## Task inputs
※ ※ ※

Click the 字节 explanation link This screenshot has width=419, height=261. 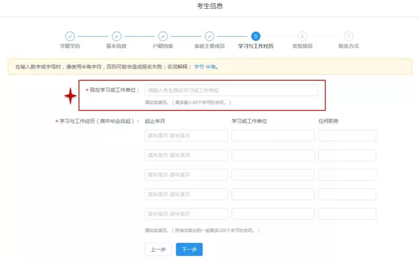coord(199,67)
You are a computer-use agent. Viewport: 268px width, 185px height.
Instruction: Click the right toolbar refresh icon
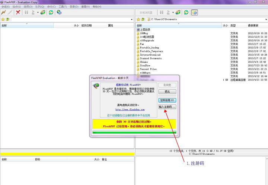186,12
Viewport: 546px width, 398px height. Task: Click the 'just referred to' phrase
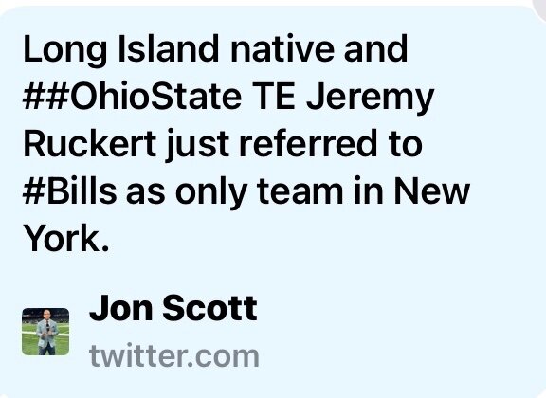point(294,146)
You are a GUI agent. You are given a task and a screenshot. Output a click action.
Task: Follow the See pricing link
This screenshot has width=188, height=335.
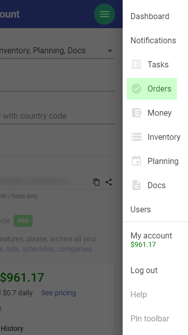coord(58,293)
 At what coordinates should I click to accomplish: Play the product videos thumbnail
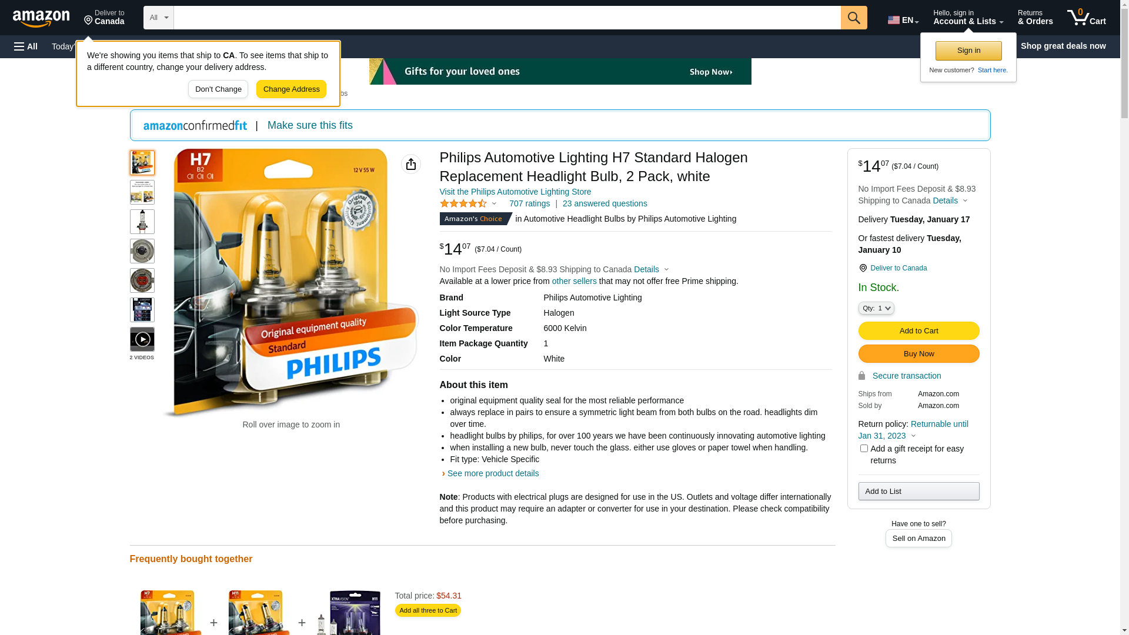[142, 339]
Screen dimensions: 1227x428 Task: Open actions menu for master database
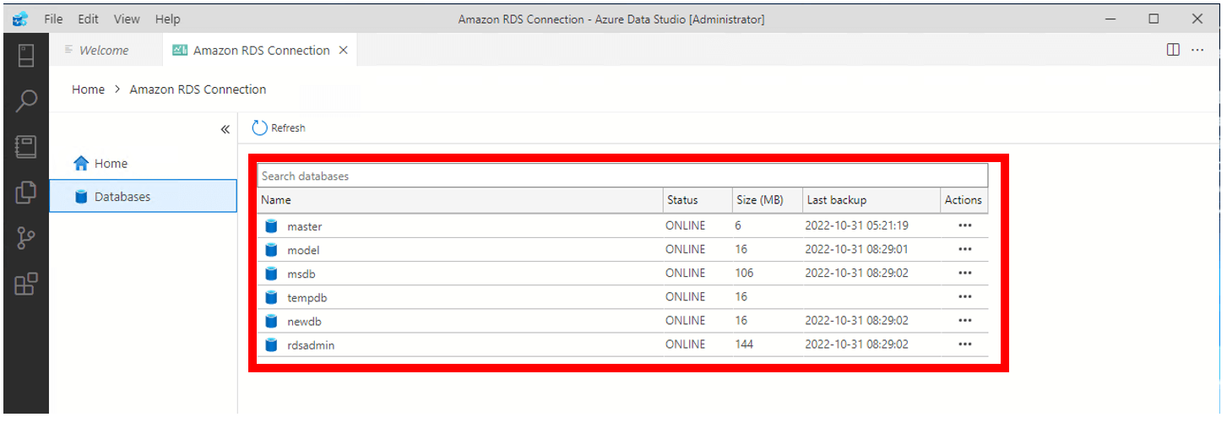click(x=965, y=226)
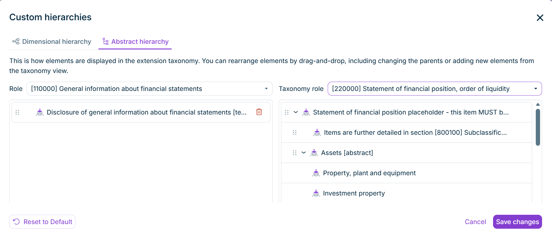552x239 pixels.
Task: Collapse the Statement of financial position placeholder node
Action: click(296, 112)
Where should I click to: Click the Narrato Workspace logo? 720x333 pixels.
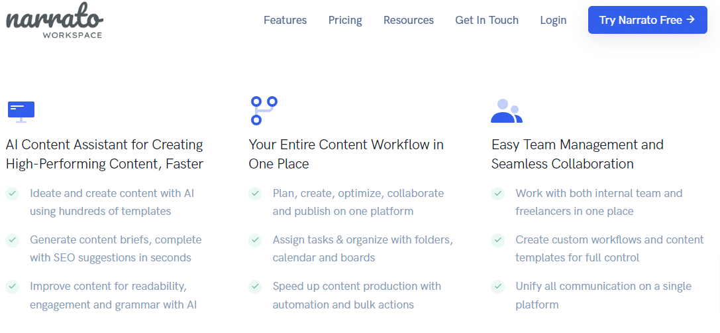(54, 21)
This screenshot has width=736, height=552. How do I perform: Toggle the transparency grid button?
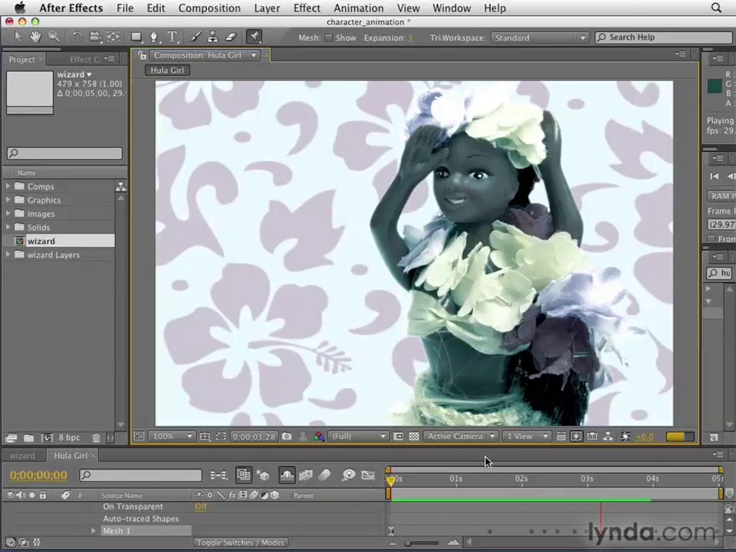pos(413,436)
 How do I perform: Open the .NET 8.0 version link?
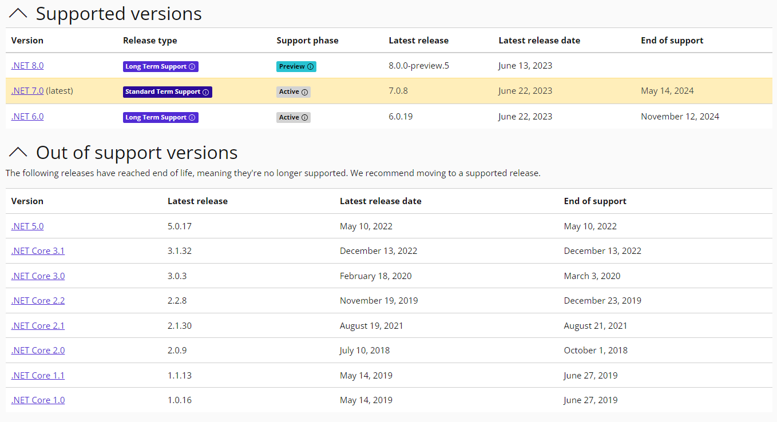pyautogui.click(x=27, y=66)
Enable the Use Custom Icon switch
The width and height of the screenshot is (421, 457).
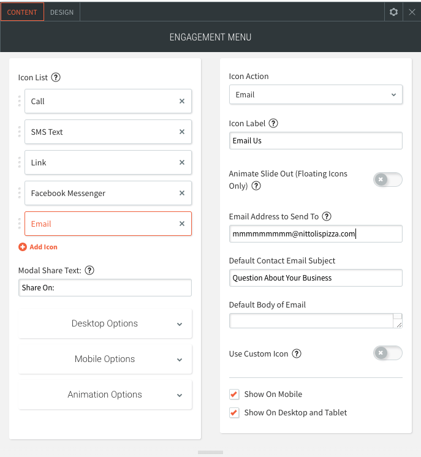387,353
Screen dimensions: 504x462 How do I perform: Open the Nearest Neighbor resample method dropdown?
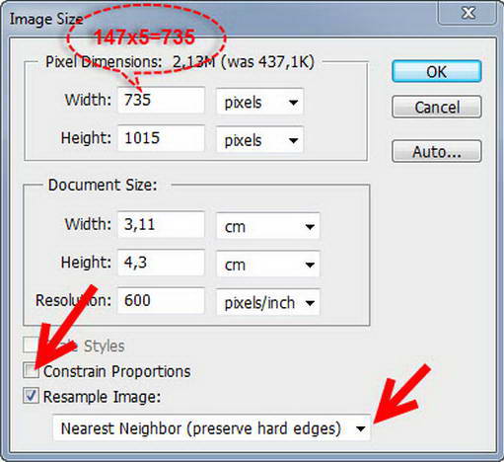[x=211, y=428]
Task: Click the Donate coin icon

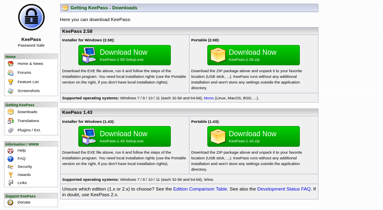Action: 11,202
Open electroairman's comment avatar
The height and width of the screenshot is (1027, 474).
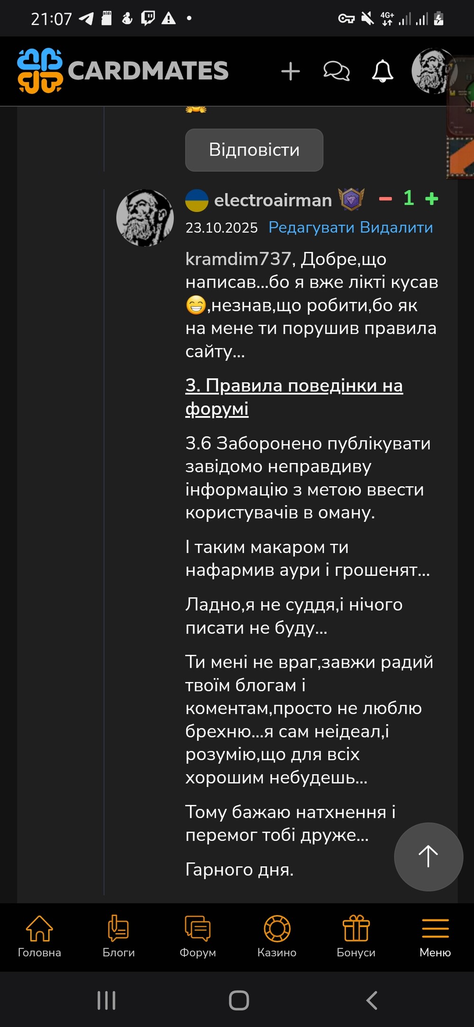click(145, 218)
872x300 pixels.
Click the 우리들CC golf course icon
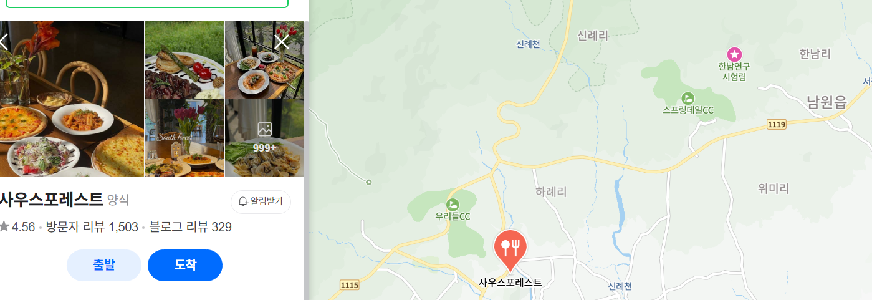[453, 204]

※ ※ ※

## Task to complete
Each line in the listing above that includes "agent" is to be copied.

## Answer space
You are a computer-use agent. Viewport: 268px width, 185px height.
You are a GUI agent. You are given a task and a screenshot. Output a click action.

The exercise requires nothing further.